-- THE PROBLEM --
For the records below, tally the lines that include the word "agent" and report the number alone.

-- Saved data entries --
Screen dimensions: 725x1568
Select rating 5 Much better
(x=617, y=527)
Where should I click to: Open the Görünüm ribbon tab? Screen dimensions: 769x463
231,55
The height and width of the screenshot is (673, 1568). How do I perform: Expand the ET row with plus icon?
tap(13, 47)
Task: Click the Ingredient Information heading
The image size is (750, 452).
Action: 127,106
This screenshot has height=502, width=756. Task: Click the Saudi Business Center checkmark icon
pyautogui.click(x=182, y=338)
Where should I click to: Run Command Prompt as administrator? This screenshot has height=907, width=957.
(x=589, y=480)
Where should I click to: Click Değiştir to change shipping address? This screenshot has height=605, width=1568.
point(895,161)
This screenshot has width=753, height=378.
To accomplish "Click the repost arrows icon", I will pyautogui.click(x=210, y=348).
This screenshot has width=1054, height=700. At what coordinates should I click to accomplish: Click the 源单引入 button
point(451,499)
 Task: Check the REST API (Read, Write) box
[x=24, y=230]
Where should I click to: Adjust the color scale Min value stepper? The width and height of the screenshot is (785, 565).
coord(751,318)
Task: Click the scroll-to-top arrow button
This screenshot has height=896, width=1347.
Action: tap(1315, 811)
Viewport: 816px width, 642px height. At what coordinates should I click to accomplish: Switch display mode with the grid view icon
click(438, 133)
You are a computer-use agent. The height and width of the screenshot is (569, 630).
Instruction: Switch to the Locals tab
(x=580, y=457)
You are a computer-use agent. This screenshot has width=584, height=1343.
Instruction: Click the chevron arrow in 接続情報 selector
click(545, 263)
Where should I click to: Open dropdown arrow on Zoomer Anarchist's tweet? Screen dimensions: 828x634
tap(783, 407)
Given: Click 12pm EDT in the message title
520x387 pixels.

-- THE ANSWER --
2